Below are entries. Reproduce exactly the lines between the line holding "Image resolution: width=959" and the line holding "Task: Switch to the 主界面 main screen", inclusive, and only those.

» EXTRACTED RECORDS:

----

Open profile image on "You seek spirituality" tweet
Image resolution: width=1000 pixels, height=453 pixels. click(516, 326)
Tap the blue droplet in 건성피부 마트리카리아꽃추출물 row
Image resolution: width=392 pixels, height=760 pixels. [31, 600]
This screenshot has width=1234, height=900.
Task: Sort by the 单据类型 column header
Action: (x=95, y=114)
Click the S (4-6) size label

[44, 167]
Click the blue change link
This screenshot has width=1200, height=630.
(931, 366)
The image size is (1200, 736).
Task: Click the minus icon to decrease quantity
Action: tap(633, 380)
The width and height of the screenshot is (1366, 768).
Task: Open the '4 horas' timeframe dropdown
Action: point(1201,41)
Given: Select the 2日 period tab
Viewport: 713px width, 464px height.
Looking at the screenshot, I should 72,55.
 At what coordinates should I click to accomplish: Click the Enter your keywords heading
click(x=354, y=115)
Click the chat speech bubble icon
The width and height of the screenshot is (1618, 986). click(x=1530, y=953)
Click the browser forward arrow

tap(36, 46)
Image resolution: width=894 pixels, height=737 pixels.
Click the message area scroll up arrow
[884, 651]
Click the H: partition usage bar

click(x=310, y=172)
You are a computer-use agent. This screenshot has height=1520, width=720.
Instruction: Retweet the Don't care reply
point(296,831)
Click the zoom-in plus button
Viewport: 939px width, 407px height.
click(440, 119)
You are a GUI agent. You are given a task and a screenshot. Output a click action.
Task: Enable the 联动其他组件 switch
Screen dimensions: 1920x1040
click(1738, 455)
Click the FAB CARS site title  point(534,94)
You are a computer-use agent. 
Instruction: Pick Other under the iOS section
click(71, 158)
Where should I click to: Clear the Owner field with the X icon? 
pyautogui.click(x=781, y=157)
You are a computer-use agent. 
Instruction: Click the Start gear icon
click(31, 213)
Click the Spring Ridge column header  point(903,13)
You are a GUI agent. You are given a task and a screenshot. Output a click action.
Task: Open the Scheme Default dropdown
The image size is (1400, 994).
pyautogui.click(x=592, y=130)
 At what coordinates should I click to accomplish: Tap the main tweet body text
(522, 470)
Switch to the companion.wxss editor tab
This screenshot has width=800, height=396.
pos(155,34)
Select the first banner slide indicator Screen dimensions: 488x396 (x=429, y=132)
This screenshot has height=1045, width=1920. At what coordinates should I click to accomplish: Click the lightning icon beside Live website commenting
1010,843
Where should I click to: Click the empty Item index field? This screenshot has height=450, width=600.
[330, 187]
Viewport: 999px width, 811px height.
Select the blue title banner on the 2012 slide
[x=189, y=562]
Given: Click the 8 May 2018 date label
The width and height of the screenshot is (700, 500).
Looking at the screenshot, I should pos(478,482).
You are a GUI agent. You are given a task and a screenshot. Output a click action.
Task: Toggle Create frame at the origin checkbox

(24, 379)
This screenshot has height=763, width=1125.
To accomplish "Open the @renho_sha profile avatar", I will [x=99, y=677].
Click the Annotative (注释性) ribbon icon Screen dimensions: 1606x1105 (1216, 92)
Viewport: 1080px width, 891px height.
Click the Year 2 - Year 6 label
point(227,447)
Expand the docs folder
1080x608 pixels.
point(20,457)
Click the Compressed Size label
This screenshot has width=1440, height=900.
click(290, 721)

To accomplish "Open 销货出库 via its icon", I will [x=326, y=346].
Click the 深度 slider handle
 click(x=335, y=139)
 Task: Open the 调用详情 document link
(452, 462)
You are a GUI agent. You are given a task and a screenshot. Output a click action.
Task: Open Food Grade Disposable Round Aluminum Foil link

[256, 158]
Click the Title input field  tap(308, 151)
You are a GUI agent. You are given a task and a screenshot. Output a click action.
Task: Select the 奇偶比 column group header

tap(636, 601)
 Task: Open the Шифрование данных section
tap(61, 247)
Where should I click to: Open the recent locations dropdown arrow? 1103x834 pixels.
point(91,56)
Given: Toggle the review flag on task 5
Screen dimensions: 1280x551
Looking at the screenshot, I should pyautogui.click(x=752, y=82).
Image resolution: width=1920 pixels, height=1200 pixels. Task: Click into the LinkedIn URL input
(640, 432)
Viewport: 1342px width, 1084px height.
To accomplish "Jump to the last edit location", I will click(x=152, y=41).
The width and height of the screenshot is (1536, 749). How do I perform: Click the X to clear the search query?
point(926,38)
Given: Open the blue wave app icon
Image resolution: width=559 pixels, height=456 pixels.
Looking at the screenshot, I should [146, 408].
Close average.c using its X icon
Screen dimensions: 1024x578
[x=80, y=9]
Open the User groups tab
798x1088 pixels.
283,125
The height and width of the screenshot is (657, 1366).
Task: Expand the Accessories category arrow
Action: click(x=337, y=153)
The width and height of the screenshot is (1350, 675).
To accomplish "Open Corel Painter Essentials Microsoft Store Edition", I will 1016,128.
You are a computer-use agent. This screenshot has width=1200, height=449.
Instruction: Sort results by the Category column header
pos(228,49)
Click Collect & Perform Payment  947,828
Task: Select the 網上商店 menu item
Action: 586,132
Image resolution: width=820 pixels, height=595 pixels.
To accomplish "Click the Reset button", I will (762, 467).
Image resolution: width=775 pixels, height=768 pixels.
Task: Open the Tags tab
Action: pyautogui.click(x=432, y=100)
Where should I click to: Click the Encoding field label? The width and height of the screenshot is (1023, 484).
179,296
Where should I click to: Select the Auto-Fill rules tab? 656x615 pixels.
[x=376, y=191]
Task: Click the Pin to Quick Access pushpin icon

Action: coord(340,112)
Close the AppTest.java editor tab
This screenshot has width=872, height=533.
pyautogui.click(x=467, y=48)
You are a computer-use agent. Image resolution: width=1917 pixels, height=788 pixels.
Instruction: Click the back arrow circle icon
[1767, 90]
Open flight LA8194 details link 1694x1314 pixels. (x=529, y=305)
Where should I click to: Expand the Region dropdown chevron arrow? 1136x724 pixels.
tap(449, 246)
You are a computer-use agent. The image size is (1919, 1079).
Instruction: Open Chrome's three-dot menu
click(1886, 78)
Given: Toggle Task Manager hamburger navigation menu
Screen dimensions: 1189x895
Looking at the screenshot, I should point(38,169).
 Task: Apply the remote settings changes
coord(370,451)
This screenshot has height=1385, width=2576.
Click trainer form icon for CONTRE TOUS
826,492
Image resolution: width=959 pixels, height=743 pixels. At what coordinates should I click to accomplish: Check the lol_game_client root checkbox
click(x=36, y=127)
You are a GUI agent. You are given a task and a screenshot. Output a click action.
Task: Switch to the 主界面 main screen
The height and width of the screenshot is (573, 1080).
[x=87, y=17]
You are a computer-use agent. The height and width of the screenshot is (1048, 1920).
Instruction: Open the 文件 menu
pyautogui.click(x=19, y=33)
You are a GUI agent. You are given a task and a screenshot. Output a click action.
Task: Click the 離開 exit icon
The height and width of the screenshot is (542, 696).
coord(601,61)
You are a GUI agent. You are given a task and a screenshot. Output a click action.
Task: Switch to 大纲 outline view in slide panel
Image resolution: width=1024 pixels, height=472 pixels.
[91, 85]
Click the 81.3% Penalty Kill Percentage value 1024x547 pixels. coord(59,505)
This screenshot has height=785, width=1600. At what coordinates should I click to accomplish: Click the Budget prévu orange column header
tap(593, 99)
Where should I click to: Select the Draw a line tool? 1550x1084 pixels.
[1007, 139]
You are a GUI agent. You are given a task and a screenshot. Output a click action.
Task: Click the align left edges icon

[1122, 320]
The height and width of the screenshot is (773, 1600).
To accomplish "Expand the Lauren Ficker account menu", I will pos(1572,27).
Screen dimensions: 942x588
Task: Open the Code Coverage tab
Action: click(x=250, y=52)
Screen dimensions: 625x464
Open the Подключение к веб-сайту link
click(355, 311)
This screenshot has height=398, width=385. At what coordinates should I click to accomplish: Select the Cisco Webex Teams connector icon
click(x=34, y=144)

----

» ANSWER SPACE:
Image resolution: width=959 pixels, height=743 pixels. At what coordinates should I click to accomplish: Check the lol_game_client root checkbox
click(x=36, y=127)
You are a GUI agent. You are given a task and a screenshot. Output a click action.
Task: Switch to the 主界面 main screen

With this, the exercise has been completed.